Aside from a strict residency requirement to get the transplant, Hamos said, pharmacies will not be allowed to mail anti-rejection medication. The Department of Healthcare and Family Services will monitor not only how each patient fared after the transplant but how much of an expense it was compared with what dialysis would cost.

The key, Cmunt said, will be watching the number of patients on emergency dialysis in the state.

Hospital payments

If handled responsibly, the program will be a money-saver, according to Oberholzer. But either way, hospitals may see it as a financial burden, particularly because payment from the state will be made in one bundle, he said.

The state will pay $60,000 to $70,000 for each transplant, the same as it pays for citizens enrolled under Medicaid, Goyal said. Unlike for citizens, however, ancillary services such as donor costs, surgeon and provider fees, evaluations and tests will be paid for in one lump sum of $15,000.

“It’s like, well, what if something happens? If there’s a complication?” said Becker University of Chicago Medical Center.

Hospitals would have to eat extra costs, Oberholzer said.

Becker said she is cautiously optimistic that the new law will allow the state to do something good for immigrants here illegally but pointed out that the issue of fairness in doling out organs extends beyond the immigrant community. She said she has been working with legislators to find ways to help citizens who have difficulty getting insurance and paying for anti-rejection medications.

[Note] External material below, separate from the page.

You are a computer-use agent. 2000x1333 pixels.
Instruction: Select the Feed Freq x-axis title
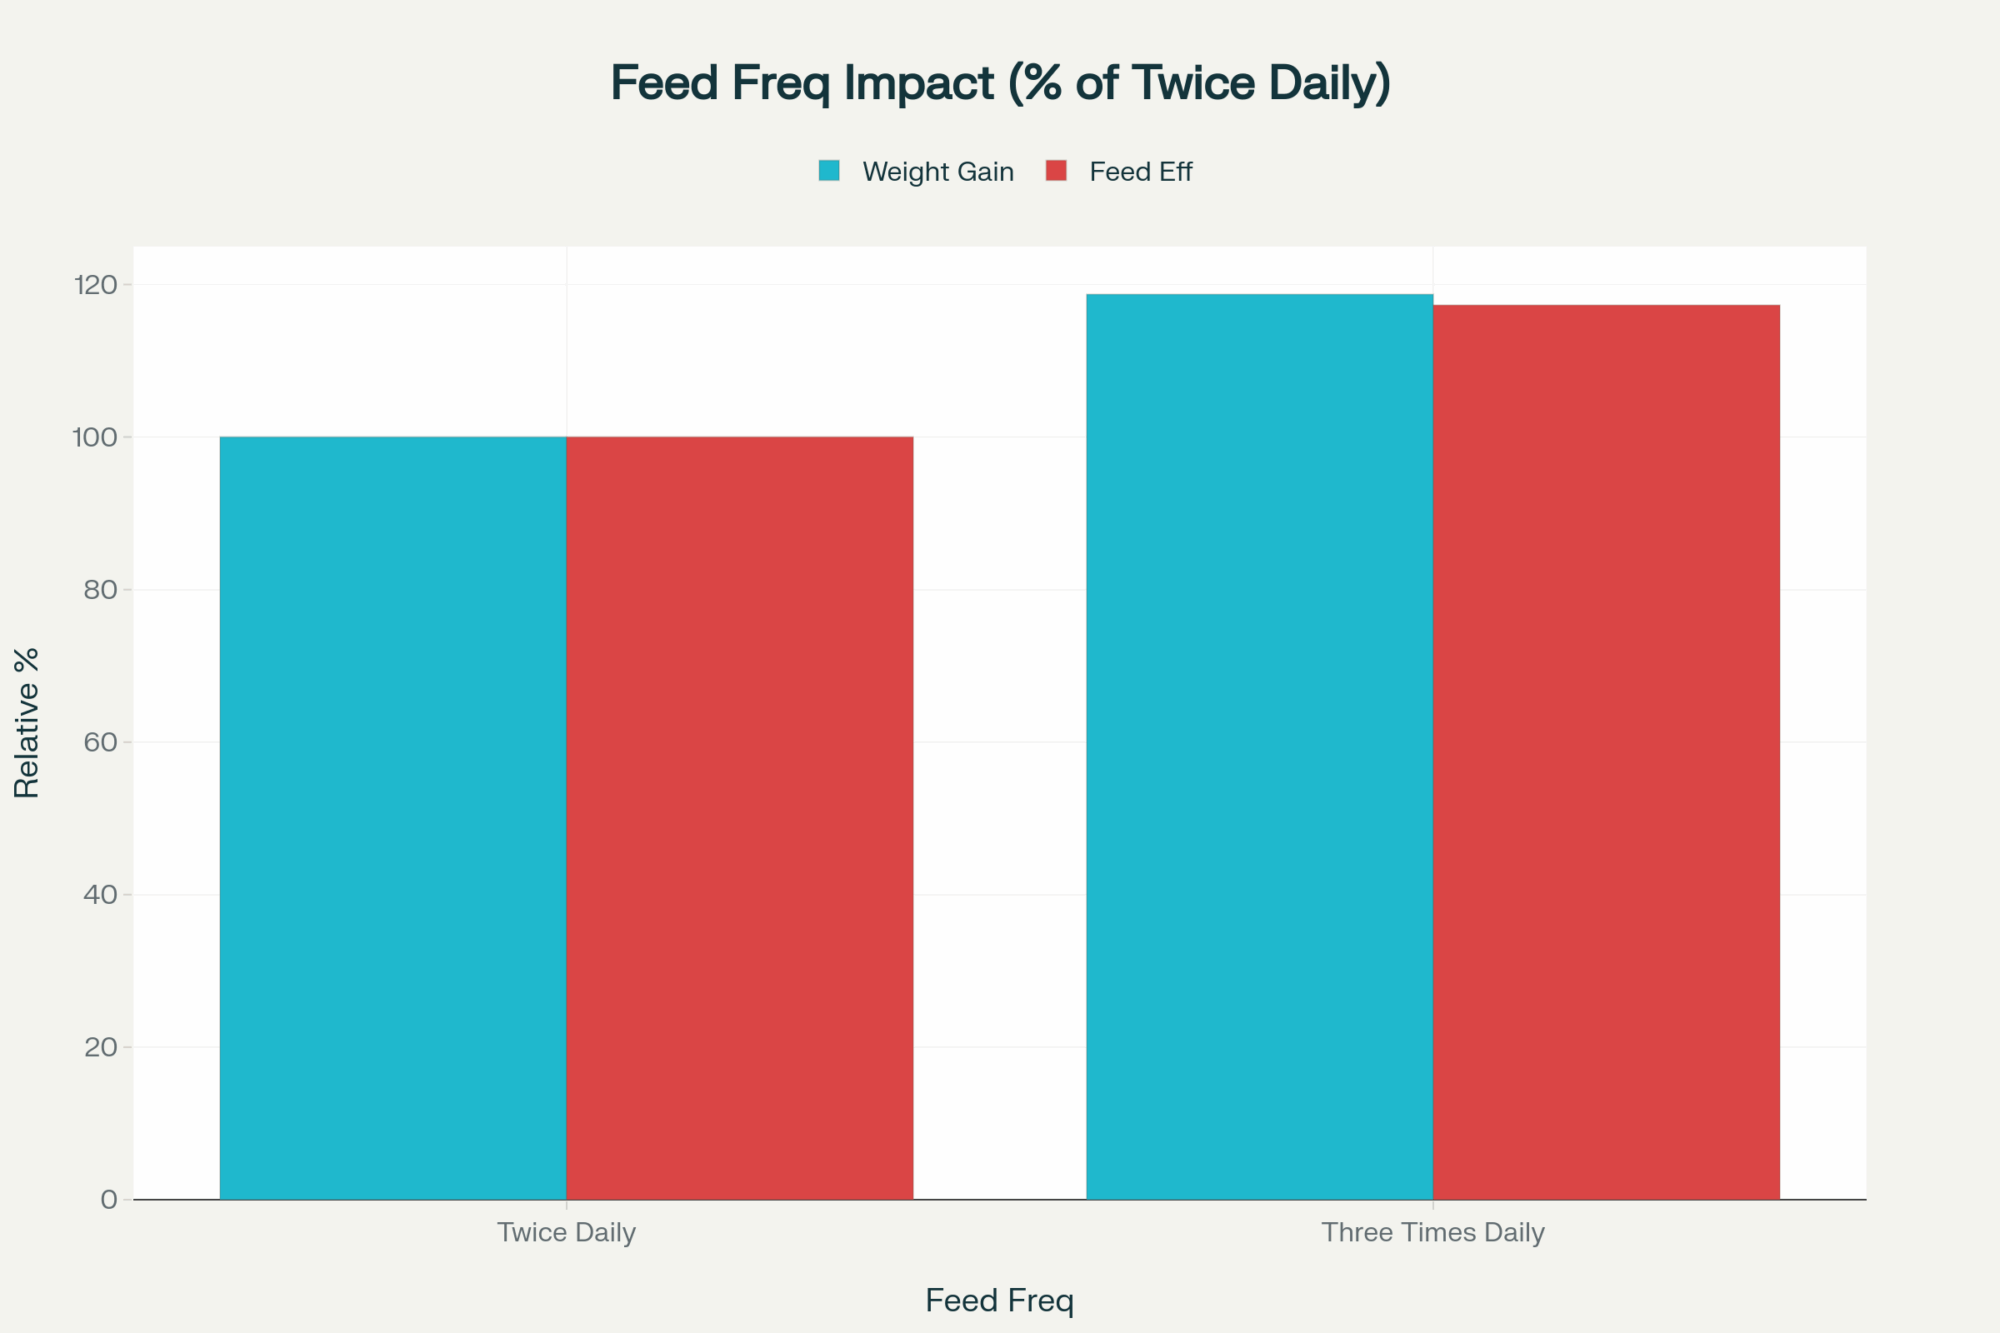pyautogui.click(x=999, y=1300)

Advocates of the law believe that if carried out properly, Illinois’ solution for a complicated medical issue will be a model for the country.

“I think everybody is looking for a solution to these problems,” Cmunt said. “I think if we can be successful and reduce our dialysis rolls and get these people back to work, then other states will say, ‘Wow, that totally makes sense. That would be great for the country.'”

Tribune reporter Annie Sweeney contributed.